§ What you will do
Copy out the data so that nothing differs from the original.
Top of Supplied entries
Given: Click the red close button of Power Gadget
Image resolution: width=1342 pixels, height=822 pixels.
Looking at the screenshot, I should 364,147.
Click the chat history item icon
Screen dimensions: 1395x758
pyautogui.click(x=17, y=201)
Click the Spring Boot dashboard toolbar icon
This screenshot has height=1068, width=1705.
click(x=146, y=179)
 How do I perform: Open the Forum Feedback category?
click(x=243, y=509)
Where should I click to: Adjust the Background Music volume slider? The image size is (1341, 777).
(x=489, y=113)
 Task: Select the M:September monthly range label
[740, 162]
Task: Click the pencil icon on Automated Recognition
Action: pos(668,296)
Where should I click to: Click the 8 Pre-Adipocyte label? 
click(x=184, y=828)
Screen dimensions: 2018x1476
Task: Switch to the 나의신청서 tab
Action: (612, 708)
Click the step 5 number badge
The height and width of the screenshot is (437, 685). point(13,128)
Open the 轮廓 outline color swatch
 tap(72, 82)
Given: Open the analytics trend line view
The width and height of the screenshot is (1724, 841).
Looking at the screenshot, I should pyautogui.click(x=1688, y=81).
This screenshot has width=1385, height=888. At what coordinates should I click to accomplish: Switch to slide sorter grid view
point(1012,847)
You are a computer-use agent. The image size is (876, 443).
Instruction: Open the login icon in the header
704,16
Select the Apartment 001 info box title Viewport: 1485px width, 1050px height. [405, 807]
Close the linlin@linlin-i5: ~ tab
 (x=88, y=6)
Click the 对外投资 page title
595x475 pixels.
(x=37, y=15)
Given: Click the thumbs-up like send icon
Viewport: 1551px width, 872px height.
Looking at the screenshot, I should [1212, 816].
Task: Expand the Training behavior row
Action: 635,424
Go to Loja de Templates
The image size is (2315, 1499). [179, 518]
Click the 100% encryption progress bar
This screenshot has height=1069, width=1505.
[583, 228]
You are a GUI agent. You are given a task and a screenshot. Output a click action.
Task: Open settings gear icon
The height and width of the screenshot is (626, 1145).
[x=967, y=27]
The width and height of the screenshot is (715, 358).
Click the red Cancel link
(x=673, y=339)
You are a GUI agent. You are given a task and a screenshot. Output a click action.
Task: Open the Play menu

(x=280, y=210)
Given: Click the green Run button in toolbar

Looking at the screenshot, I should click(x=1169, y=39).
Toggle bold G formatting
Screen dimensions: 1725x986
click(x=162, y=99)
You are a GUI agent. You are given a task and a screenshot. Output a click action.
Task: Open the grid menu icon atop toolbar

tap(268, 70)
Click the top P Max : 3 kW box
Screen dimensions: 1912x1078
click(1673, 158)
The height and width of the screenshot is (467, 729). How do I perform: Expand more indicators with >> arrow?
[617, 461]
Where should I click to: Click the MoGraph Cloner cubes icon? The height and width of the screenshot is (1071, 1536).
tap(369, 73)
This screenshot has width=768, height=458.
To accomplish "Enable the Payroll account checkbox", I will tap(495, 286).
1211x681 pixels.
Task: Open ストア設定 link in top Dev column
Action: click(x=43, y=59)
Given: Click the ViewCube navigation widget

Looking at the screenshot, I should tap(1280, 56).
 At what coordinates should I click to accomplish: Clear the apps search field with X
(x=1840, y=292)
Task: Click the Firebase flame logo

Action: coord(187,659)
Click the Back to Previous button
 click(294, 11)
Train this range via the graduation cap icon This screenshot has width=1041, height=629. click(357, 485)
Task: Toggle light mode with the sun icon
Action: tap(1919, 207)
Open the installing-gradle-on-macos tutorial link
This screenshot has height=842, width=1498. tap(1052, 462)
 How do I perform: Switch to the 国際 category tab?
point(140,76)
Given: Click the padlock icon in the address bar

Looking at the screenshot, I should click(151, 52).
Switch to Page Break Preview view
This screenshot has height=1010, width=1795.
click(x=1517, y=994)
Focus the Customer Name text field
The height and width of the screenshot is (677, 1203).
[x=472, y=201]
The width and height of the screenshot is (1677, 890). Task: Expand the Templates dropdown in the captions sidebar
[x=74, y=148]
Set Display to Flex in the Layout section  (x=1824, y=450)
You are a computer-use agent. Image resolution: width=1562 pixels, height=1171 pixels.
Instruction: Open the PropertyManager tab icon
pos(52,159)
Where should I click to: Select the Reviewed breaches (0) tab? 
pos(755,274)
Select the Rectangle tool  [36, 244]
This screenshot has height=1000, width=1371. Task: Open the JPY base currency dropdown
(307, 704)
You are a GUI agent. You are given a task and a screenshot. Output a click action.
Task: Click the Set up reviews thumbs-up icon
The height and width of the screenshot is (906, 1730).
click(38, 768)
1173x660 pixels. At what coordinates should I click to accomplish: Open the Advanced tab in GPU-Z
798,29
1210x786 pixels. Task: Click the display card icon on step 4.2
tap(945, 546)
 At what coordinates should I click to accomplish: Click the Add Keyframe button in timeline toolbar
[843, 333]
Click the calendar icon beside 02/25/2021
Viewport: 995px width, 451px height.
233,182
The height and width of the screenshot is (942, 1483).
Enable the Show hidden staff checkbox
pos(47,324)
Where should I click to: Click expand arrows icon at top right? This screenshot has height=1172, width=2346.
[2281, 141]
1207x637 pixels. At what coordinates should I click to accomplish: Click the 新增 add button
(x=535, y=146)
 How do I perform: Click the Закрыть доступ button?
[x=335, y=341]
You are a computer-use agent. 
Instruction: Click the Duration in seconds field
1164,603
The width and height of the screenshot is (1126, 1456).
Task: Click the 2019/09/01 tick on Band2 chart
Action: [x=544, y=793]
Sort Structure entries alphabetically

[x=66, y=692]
Bottom of Supplied entries
§ Response
Given: Click the red close button of Power Gadget
Image resolution: width=1342 pixels, height=822 pixels.
Looking at the screenshot, I should 364,147.
Click the chat history item icon
Screen dimensions: 1395x758
pyautogui.click(x=17, y=201)
Click the Spring Boot dashboard toolbar icon
This screenshot has height=1068, width=1705.
click(x=146, y=179)
 How do I perform: Open the Forum Feedback category?
click(x=243, y=509)
Where should I click to: Adjust the Background Music volume slider? The image size is (1341, 777).
(x=489, y=113)
 Task: Select the M:September monthly range label
[740, 162]
Task: Click the pencil icon on Automated Recognition
Action: pos(668,296)
Where should I click to: Click the 8 Pre-Adipocyte label? 
click(x=184, y=828)
Screen dimensions: 2018x1476
Task: Switch to the 나의신청서 tab
Action: (612, 708)
Click the step 5 number badge
The height and width of the screenshot is (437, 685). point(13,128)
Open the 轮廓 outline color swatch
 tap(72, 82)
Given: Open the analytics trend line view
The width and height of the screenshot is (1724, 841).
Looking at the screenshot, I should pyautogui.click(x=1688, y=81).
This screenshot has width=1385, height=888. At what coordinates should I click to accomplish: Switch to slide sorter grid view
point(1012,847)
You are a computer-use agent. The image size is (876, 443).
Instruction: Open the login icon in the header
704,16
Select the Apartment 001 info box title Viewport: 1485px width, 1050px height. [405, 807]
Close the linlin@linlin-i5: ~ tab
 (x=88, y=6)
Click the 对外投资 page title
595x475 pixels.
(x=37, y=15)
Given: Click the thumbs-up like send icon
Viewport: 1551px width, 872px height.
Looking at the screenshot, I should [1212, 816].
Task: Expand the Training behavior row
Action: 635,424
Go to Loja de Templates
The image size is (2315, 1499). [179, 518]
Click the 100% encryption progress bar
This screenshot has height=1069, width=1505.
[583, 228]
You are a GUI agent. You are given a task and a screenshot. Output a click action.
Task: Open settings gear icon
The height and width of the screenshot is (626, 1145).
[x=967, y=27]
The width and height of the screenshot is (715, 358).
Click the red Cancel link
(x=673, y=339)
You are a GUI agent. You are given a task and a screenshot. Output a click action.
Task: Open the Play menu

(x=280, y=210)
Given: Click the green Run button in toolbar

Looking at the screenshot, I should click(x=1169, y=39).
Toggle bold G formatting
Screen dimensions: 1725x986
click(x=162, y=99)
You are a GUI agent. You are given a task and a screenshot. Output a click action.
Task: Open the grid menu icon atop toolbar

tap(268, 70)
Click the top P Max : 3 kW box
Screen dimensions: 1912x1078
click(1673, 158)
The height and width of the screenshot is (467, 729). How do I perform: Expand more indicators with >> arrow?
[617, 461]
Where should I click to: Click the MoGraph Cloner cubes icon? The height and width of the screenshot is (1071, 1536).
tap(369, 73)
This screenshot has width=768, height=458.
To accomplish "Enable the Payroll account checkbox", I will tap(495, 286).
1211x681 pixels.
Task: Open ストア設定 link in top Dev column
Action: click(x=43, y=59)
Given: Click the ViewCube navigation widget

Looking at the screenshot, I should tap(1280, 56).
 At what coordinates should I click to accomplish: Clear the apps search field with X
(x=1840, y=292)
Task: Click the Firebase flame logo

Action: coord(187,659)
Click the Back to Previous button
 click(294, 11)
Train this range via the graduation cap icon This screenshot has width=1041, height=629. click(357, 485)
Task: Toggle light mode with the sun icon
Action: tap(1919, 207)
Open the installing-gradle-on-macos tutorial link
This screenshot has height=842, width=1498. tap(1052, 462)
 How do I perform: Switch to the 国際 category tab?
point(140,76)
Given: Click the padlock icon in the address bar

Looking at the screenshot, I should click(151, 52).
Switch to Page Break Preview view
This screenshot has height=1010, width=1795.
click(x=1517, y=994)
Focus the Customer Name text field
The height and width of the screenshot is (677, 1203).
[x=472, y=201]
The width and height of the screenshot is (1677, 890). Task: Expand the Templates dropdown in the captions sidebar
[x=74, y=148]
Set Display to Flex in the Layout section  (x=1824, y=450)
You are a computer-use agent. Image resolution: width=1562 pixels, height=1171 pixels.
Instruction: Open the PropertyManager tab icon
pos(52,159)
Where should I click to: Select the Reviewed breaches (0) tab? 
pos(755,274)
Select the Rectangle tool  [36, 244]
This screenshot has height=1000, width=1371. Task: Open the JPY base currency dropdown
(307, 704)
You are a GUI agent. You are given a task and a screenshot. Output a click action.
Task: Click the Set up reviews thumbs-up icon
The height and width of the screenshot is (906, 1730).
click(38, 768)
1173x660 pixels. At what coordinates should I click to accomplish: Open the Advanced tab in GPU-Z
798,29
1210x786 pixels. Task: Click the display card icon on step 4.2
tap(945, 546)
 At what coordinates should I click to accomplish: Click the Add Keyframe button in timeline toolbar
[843, 333]
Click the calendar icon beside 02/25/2021
Viewport: 995px width, 451px height.
233,182
The height and width of the screenshot is (942, 1483).
Enable the Show hidden staff checkbox
pos(47,324)
Where should I click to: Click expand arrows icon at top right? This screenshot has height=1172, width=2346.
[2281, 141]
1207x637 pixels. At what coordinates should I click to accomplish: Click the 新增 add button
(x=535, y=146)
 How do I perform: Click the Закрыть доступ button?
[x=335, y=341]
You are a computer-use agent. 
Instruction: Click the Duration in seconds field
1164,603
The width and height of the screenshot is (1126, 1456).
Task: Click the 2019/09/01 tick on Band2 chart
Action: [x=544, y=793]
Sort Structure entries alphabetically

[x=66, y=692]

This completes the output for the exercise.